Reproduce the line that contains "Where should I click to: Click the clock" and every line after it through the end of the records, exactly, with nothing added.
»»
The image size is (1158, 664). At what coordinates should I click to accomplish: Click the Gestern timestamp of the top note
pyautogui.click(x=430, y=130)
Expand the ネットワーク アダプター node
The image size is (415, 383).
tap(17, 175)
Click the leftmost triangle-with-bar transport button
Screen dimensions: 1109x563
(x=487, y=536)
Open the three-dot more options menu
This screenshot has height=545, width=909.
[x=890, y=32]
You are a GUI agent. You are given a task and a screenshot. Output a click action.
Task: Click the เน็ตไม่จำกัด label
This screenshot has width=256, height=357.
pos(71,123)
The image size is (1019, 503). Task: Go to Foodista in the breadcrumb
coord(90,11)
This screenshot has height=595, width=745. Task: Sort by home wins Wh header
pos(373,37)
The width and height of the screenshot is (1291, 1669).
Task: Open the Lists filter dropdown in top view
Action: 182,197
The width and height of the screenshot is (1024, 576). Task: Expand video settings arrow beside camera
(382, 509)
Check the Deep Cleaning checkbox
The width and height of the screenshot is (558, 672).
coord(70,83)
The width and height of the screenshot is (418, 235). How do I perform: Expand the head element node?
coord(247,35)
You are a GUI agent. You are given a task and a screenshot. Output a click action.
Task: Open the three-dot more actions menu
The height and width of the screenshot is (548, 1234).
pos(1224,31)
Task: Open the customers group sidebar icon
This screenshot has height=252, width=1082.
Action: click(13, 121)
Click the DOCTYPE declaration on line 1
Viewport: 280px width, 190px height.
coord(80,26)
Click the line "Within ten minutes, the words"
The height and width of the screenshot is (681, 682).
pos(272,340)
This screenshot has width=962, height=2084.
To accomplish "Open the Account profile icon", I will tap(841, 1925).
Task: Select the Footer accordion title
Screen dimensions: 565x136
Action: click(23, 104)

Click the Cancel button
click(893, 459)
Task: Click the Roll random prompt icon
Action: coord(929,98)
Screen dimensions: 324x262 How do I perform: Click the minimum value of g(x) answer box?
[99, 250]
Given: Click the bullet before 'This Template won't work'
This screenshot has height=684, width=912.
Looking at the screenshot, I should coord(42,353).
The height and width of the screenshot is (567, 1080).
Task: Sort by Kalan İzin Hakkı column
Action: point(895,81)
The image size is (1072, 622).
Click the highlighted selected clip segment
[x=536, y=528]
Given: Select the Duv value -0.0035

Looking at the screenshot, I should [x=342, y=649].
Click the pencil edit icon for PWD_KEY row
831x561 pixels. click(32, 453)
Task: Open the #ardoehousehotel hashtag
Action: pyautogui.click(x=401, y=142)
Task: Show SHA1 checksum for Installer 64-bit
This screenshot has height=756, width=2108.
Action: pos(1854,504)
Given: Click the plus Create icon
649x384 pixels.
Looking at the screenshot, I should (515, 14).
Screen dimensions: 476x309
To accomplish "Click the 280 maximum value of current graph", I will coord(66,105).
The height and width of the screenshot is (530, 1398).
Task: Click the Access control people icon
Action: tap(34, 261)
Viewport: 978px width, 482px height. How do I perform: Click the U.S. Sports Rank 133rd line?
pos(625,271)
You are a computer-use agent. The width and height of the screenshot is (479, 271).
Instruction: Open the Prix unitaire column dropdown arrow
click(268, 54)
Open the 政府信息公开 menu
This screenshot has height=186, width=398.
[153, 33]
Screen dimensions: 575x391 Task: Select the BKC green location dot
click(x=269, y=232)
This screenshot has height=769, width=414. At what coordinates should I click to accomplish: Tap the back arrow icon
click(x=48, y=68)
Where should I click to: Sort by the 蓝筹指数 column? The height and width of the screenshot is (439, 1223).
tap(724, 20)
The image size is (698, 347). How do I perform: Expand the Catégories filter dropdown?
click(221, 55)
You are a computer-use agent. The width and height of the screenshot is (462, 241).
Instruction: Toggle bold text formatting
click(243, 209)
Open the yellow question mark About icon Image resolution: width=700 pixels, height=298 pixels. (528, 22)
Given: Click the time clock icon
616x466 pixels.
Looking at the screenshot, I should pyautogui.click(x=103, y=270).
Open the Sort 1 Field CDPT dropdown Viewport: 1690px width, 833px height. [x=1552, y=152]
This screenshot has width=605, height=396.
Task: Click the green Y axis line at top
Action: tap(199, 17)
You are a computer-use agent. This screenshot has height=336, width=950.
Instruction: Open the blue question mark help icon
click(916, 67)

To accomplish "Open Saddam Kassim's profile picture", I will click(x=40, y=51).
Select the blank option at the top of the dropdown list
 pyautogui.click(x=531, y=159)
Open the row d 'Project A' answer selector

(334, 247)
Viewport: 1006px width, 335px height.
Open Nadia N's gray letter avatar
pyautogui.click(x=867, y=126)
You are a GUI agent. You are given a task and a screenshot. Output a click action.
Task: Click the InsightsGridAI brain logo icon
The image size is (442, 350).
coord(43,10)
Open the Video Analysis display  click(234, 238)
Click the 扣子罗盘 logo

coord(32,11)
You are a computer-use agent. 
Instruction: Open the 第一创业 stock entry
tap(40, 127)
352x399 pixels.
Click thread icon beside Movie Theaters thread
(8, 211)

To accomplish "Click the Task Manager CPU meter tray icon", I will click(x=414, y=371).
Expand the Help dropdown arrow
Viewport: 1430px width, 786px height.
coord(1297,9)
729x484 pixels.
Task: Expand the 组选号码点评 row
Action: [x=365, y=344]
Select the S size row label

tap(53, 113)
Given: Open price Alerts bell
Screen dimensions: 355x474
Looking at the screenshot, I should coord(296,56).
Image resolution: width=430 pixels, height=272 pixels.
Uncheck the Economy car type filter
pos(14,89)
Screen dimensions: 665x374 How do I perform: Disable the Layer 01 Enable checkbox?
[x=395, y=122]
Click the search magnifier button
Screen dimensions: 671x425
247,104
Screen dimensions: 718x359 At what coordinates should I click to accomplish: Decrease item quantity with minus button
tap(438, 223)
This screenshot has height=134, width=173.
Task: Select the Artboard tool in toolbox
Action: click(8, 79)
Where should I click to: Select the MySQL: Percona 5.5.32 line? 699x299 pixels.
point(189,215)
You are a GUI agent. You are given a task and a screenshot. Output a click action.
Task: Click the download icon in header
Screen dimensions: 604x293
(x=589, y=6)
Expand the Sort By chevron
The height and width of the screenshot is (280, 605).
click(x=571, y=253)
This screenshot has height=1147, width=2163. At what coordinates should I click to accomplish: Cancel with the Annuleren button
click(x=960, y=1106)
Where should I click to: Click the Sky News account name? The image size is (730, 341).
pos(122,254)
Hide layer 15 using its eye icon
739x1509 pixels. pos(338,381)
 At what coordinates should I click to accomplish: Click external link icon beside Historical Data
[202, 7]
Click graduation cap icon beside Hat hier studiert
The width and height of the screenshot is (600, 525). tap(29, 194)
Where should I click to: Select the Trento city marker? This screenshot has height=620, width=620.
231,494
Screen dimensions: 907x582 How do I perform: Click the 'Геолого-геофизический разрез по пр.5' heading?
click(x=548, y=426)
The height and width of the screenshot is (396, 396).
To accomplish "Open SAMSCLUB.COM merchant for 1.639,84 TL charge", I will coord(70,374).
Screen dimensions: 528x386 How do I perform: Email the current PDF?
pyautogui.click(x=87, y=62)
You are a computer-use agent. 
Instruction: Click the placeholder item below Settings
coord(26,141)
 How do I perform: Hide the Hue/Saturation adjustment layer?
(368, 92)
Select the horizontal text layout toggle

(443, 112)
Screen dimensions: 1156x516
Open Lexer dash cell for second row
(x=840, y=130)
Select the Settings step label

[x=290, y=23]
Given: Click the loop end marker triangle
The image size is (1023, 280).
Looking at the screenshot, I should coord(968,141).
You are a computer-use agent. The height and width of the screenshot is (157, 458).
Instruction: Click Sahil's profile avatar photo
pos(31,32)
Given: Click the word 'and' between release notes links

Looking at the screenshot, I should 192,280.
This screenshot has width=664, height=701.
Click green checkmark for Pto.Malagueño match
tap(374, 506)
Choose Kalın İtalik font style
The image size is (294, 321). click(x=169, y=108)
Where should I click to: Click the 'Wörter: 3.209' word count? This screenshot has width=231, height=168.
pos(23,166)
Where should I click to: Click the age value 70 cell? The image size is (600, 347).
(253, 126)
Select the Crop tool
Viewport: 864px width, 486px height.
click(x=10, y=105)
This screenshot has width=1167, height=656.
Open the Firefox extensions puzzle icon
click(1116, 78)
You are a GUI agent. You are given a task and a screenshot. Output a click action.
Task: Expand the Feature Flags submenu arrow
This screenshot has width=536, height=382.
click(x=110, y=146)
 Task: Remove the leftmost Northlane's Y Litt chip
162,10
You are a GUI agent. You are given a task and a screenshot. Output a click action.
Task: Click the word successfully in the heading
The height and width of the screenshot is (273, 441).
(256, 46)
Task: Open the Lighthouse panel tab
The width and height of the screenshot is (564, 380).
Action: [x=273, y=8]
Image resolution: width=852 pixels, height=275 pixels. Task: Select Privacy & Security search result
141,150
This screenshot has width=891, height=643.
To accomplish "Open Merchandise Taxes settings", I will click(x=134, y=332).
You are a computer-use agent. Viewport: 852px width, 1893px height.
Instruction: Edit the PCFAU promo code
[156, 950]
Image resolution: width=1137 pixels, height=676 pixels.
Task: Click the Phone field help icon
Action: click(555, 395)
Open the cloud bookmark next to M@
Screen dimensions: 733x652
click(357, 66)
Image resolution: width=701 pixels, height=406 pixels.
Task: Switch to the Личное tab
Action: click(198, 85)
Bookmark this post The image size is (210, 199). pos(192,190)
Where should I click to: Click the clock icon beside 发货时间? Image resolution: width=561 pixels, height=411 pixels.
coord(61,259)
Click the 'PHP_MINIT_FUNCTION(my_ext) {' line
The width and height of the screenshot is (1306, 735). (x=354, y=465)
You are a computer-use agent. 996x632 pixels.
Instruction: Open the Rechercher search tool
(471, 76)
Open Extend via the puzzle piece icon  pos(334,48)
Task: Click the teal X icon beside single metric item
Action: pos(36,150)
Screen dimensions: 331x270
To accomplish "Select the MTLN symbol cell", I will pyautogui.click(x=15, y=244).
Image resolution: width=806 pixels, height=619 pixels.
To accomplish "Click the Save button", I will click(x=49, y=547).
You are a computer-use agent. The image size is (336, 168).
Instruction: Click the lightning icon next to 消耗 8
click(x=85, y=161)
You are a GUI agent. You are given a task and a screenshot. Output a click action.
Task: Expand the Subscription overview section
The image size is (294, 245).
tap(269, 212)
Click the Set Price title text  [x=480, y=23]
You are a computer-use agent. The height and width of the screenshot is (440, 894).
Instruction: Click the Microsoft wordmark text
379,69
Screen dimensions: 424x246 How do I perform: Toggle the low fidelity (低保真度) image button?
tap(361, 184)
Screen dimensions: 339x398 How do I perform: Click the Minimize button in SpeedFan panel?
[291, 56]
««
== Answer to this exercise ==
Where should I click to: Click the clock icon beside 发货时间? Image resolution: width=561 pixels, height=411 pixels.
coord(61,259)
Click the 'PHP_MINIT_FUNCTION(my_ext) {' line
The width and height of the screenshot is (1306, 735). (x=354, y=465)
You are a computer-use agent. 996x632 pixels.
Instruction: Open the Rechercher search tool
(471, 76)
Open Extend via the puzzle piece icon  pos(334,48)
Task: Click the teal X icon beside single metric item
Action: pos(36,150)
Screen dimensions: 331x270
To accomplish "Select the MTLN symbol cell", I will pyautogui.click(x=15, y=244).
Image resolution: width=806 pixels, height=619 pixels.
To accomplish "Click the Save button", I will click(x=49, y=547).
You are a computer-use agent. The image size is (336, 168).
Instruction: Click the lightning icon next to 消耗 8
click(x=85, y=161)
You are a GUI agent. You are given a task and a screenshot. Output a click action.
Task: Expand the Subscription overview section
The image size is (294, 245).
tap(269, 212)
Click the Set Price title text  [x=480, y=23]
You are a computer-use agent. The height and width of the screenshot is (440, 894).
Instruction: Click the Microsoft wordmark text
379,69
Screen dimensions: 424x246 How do I perform: Toggle the low fidelity (低保真度) image button?
tap(361, 184)
Screen dimensions: 339x398 How do I perform: Click the Minimize button in SpeedFan panel?
[291, 56]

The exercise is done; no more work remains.